Wszystko zaczęło się na początku lat osiemdziesiątych, kiedy Apple zadebiutowało na nowojorskiej giełdzie z ceną 22 dolarów za akcję. Od tamtego czasu, oczywiście po różnych naturalnych na giełdzie operacjach związanych z akcjami, ich wartość wzrosła o - uwaga - 186 tysięcy procent!
Później bywało różnie. Spółka ma za sobą meandry działalności. W latach dziewięćdziesiątych ocierała się nawet o bankructwo. Z biznesowego piekła za uszy wyciągnął ją śmiertelny rywal - Microsoft z Billem Gatesem na czele.
Przełomem dla firmy stał się rok 2007, kiedy Apple pokazało światu iPhone'a.

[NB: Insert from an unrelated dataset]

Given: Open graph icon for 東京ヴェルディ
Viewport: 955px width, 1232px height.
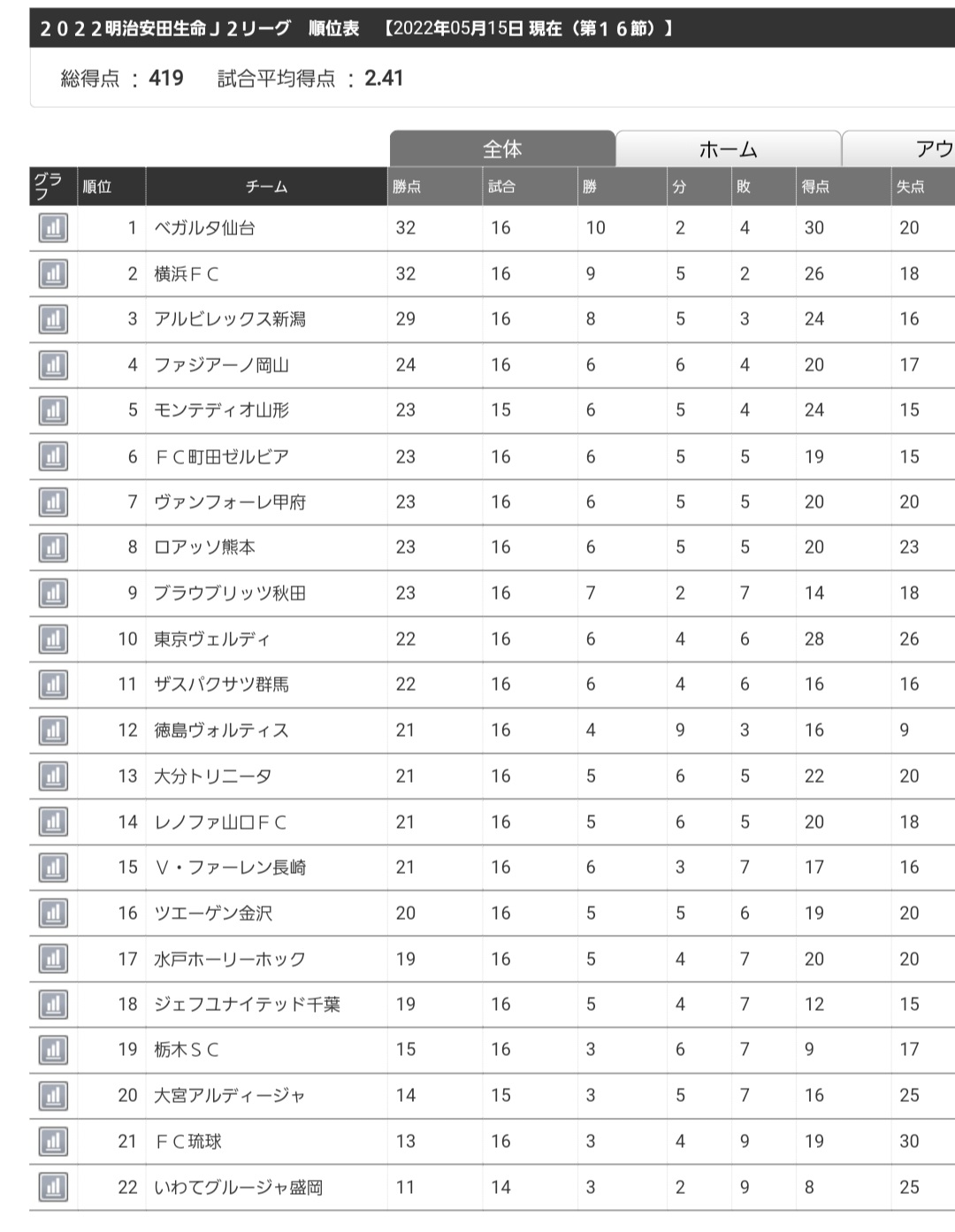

To była szalona - jak mówią niektórzy - wizja ówczesnego prezesa firmy Steve'a Jobsa, technologicznego wieszcza. Wizja, która zmieniła świat i w niebyt zepchnęła popularne wtedy telefony komórkowe z przyciskami, razem z ich najbardziej znanymi wtedy producentami. Telefon z ekranem dotykowym i instalowanymi na nim aplikacjami był początkiem tego, co znamy obecnie.
iPhone ewoluował, choć trzeba przyznać, że powoli. Kolejne modele wypuszczane przez lata miały niemal ten sam design. Nowe funkcje pojawiały się w nich z wieloletnim opóźnieniem, kiedy użytkownicy konkurencyjnego Androida już świetnie je znali. Mimo to świat co roku wydawał i wydaje ciężkie pieniądze na kolejne modele, które zaskakują coraz wyższą ceną. Nie inaczej jest teraz.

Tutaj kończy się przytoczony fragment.